二氧化硅项目正在开发第一种存储技术,这种技术是为长期数据的云级存储而设计和建造的。通过利用最近在超快激光光学方面的发现,数据被储存在石英玻璃中,通过一个永久性地改变玻璃材料物理结构的过程。石英玻璃是一种耐用的存储介质,可提供数万年以上无与伦比的数据寿命。它对电磁干扰、水和热有很好的适应性,使其成为理想的存储介质,确保世界上的开源软件能够永久保存下来,留给后代使用。作为 GitHub 存档项目的合作伙伴,二氧化硅项目致力于推动存储创新,并开发一种存储技术,以满足为世界上长寿命数据提供可持续和可靠存储技术的需要。我们已经存档了6000个世界上最受欢迎的档案库,作为未来档案的概念验证。

What’s next? 下一步是什么?

Code, culture, history, and technology: The Tech Tree 代码、文化、历史和技术: 科技之树

Every reel of the archive includes a copy of the “Guide to the GitHub Code Vault” in five languages, written with input from GitHub’s community and available at the Archive Program’s own GitHub repository[16]. In addition, the archive will include a separate human-readable reel which documents the technical history and cultural context of the archive’s contents. We call this the Tech Tree.
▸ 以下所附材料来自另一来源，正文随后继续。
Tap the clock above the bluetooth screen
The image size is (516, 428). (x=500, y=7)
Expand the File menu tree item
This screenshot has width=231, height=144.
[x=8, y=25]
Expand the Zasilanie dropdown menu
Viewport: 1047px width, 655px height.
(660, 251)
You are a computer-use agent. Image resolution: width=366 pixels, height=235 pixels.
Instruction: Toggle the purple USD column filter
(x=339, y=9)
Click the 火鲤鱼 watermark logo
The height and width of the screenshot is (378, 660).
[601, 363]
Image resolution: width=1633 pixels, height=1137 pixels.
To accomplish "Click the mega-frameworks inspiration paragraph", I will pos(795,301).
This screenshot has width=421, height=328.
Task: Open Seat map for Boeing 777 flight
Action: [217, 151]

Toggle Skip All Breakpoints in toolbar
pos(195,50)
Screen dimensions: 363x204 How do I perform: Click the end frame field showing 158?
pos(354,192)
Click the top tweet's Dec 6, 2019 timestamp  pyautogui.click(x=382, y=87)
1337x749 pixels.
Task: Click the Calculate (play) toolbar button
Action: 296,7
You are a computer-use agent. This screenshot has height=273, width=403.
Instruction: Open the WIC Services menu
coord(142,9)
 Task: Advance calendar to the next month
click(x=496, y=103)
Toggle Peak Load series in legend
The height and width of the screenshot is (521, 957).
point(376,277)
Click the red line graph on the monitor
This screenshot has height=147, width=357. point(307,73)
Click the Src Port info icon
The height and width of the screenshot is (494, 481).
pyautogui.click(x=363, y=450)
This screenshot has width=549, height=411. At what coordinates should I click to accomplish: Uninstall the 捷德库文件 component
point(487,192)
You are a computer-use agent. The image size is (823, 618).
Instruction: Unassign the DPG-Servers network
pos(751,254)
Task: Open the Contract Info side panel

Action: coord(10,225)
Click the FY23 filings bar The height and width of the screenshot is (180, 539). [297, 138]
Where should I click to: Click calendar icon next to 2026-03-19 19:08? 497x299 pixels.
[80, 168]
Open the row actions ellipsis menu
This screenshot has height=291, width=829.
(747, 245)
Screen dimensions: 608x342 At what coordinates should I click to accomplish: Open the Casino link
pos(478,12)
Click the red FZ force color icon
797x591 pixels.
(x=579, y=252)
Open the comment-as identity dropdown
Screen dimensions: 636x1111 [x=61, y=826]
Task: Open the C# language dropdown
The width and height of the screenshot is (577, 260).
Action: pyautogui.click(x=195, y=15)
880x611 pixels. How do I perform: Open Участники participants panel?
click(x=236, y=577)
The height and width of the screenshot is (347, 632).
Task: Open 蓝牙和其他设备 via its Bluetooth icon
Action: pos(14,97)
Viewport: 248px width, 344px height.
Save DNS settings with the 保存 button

每卷档案都有一份“ GitHub 代码库指南” ,用5种语言编写,由 GitHub 社区提供输入,可在档案程序自己的 GitHub 存储库中查阅。此外,档案还将包括一个单独的人类可读的卷轴,其中记录了档案内容的技术历史和文化背景。我们称之为科技树。

Inspired by the Long Now’s Manual for Civilization[17], the Tech Tree will consist primarily of existing works, selected to provide a detailed understanding of modern computing, open source and its applications, modern software development, popular programming languages, etc. It will also include works which explain the many layers of technical foundations that make software possible: microprocessors, networking, electronics, semiconductors, and even pre-industrial technologies. This will allow the archive’s inheritors to better understand today’s world and its technologies, and may even help them recreate computers to use the archived software.

受到 Long Now 的文明手册的启发,Tech Tree 将主要包括现有的作品,选择提供对现代计算、开放源码及其应用、现代软件开发、流行编程语言等的详细理解。它还将包括解释使软件成为可能的多层技术基础的作品: 微处理器、网络、电子、半导体,甚至工业化前的技术。这将使档案馆的继承者更好地了解当今的世界和它的技术,甚至可能帮助他们重建计算机来使用存档的软件。

Encapsulating the world’s cultural context and technical history is a challenging prospect, and we expect the Tech Tree to evolve and iterate over time. We will soon publish to the Archive Program’s GitHub repository a very initial draft list of works selected for the Tech Tree, along with, importantly, a request for community input. We look forward to incorporating ideas and suggestions from the GitHub community before the Tech Tree is added to the Arctic Code Vault.

封装世界的文化背景和技术历史是一个具有挑战性的前景,我们希望技术树能够随着时间的推移不断进化和迭代。我们很快就会向存档项目的 GitHub 存储库发布一个初步的技术树选择作品列表,以及一个重要的社区输入请求。我们期待着在 Tech Tree 被添加到 Arctic Code Vault 之前吸收 GitHub 社区的想法和建议。